Letters 379610

JPost readers comment on previous issues of the 'Magazine.'

Letters (photo credit: REUTERS)
(photo credit: REUTERS)
Loyal ambassadors
Sir, – As a teacher in the international masters of public health program at the Hebrew University’s Hadassah Medical School, I was present when Dr.
Yehuda Neumark spoke movingly at the graduation ceremony (“Out in Mongolia,” The Human Spirit, October 17).
I fully concur with Barbara Sofer’s remarks about the graduates, that “they remain loyal informal ambassadors for Israel.” Many come with little or no knowledge of our country, and while they’re here, they have very positive experiences, professionally and personally, and see the real Israel.
Most leave with a love for the program, the country and its people – often encouraging their countrymen to apply to come.
Similar foreign-student programs at the Rehovot campus generate more “loyal ambassadors.” Long may these programs continue!
Symbol for all time
Sir, – “Israel’s modern foremothers” (Cover, October 10) was a great tribute to the three extraordinary women whose sons were murdered by the Arab terrorists just prior to Operation Protective Edge.
These women are not only heroic but have served to inspire the people of Israel to become united, as no others have done, in their feelings and emotions.
Even for the cynical world that exists outside Israel, these women, by their courage, their way of reaching across the loneliness of each individual, their ability to indicate what the Land of Israel and Judaism mean to them, have truly become, as the article says, “the foremothers of Israel.”
I plead with those behind the Israel Prize to designate a special prize for these women, who will be a symbol for all time as to what makes the Jewish people in their land so remarkable.
Words are not enough to express admiration for their ability to overcome space and time, to reach out to so many people in such a unique way.
Israel is really a land that defies normalcy. It is touched by God. These women have not only brought this message to the people of Israel, they have instilled hope for a better world.
Women’s lament
Sir, – The article “The woman’s place in the synagogue” (Culture, October 10) was interesting, even though the women’s sections in synagogues are generally uncomfortable.
I haven’t made as thorough a study as Barry Davis did, but I have found that quite a number of synagogues in Israel were built according to plans produced by female architects.
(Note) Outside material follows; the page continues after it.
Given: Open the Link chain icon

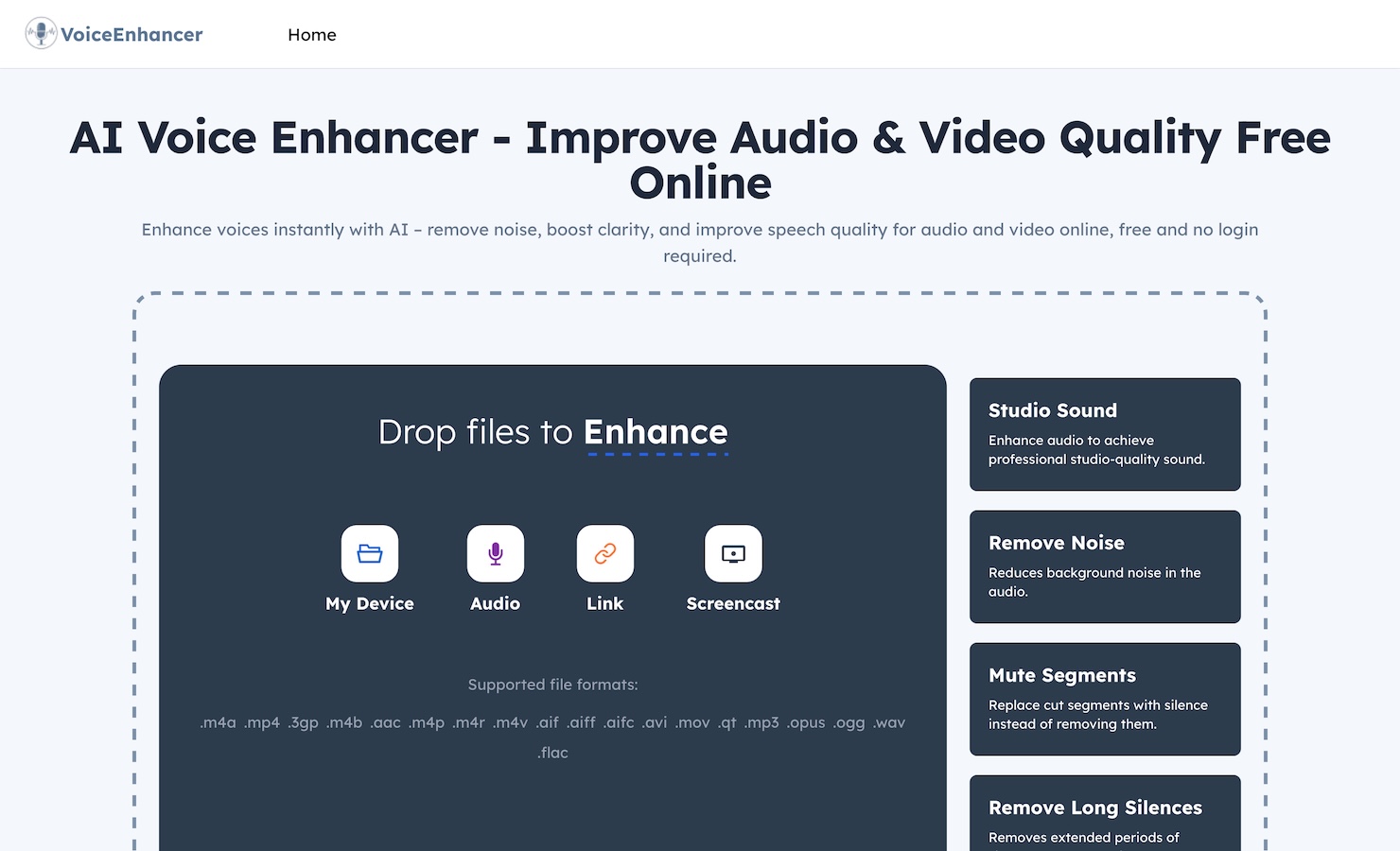Looking at the screenshot, I should 604,554.
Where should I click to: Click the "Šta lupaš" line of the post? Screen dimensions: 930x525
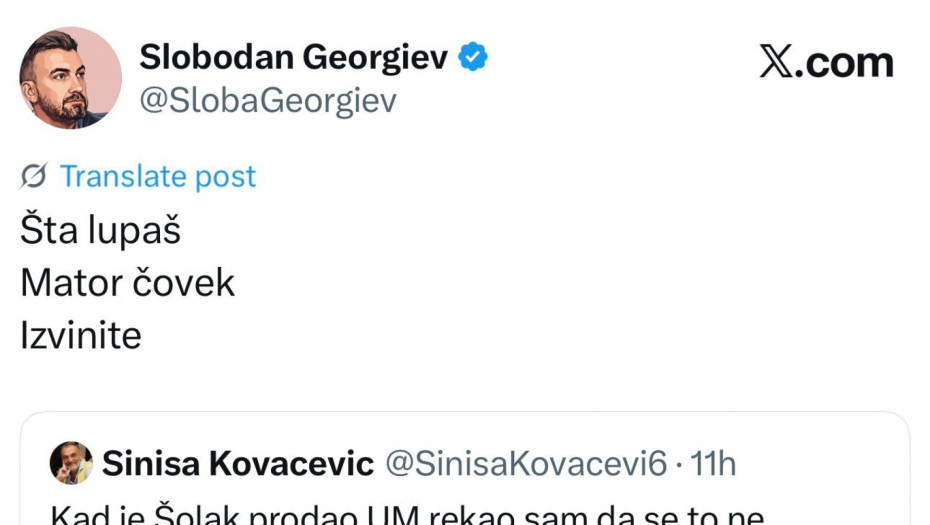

I tend to believe that they might have been young, as getting to the women’s balcony in Hadera’s Great Synagogue entails walking up the equivalent of three flights of stairs, something that has put off many women from attending services there.
The woman architect who planned the Shalom Israel synagogue in Hadera has probably never climbed the steps to the women’s section, where the stairs and risers are out of proportion – besides which, any seats beyond the first two rows are entirely out of the picture.
Can this be one of the reasons that men, during their early morning blessings, thank God that He didn’t make them a woman?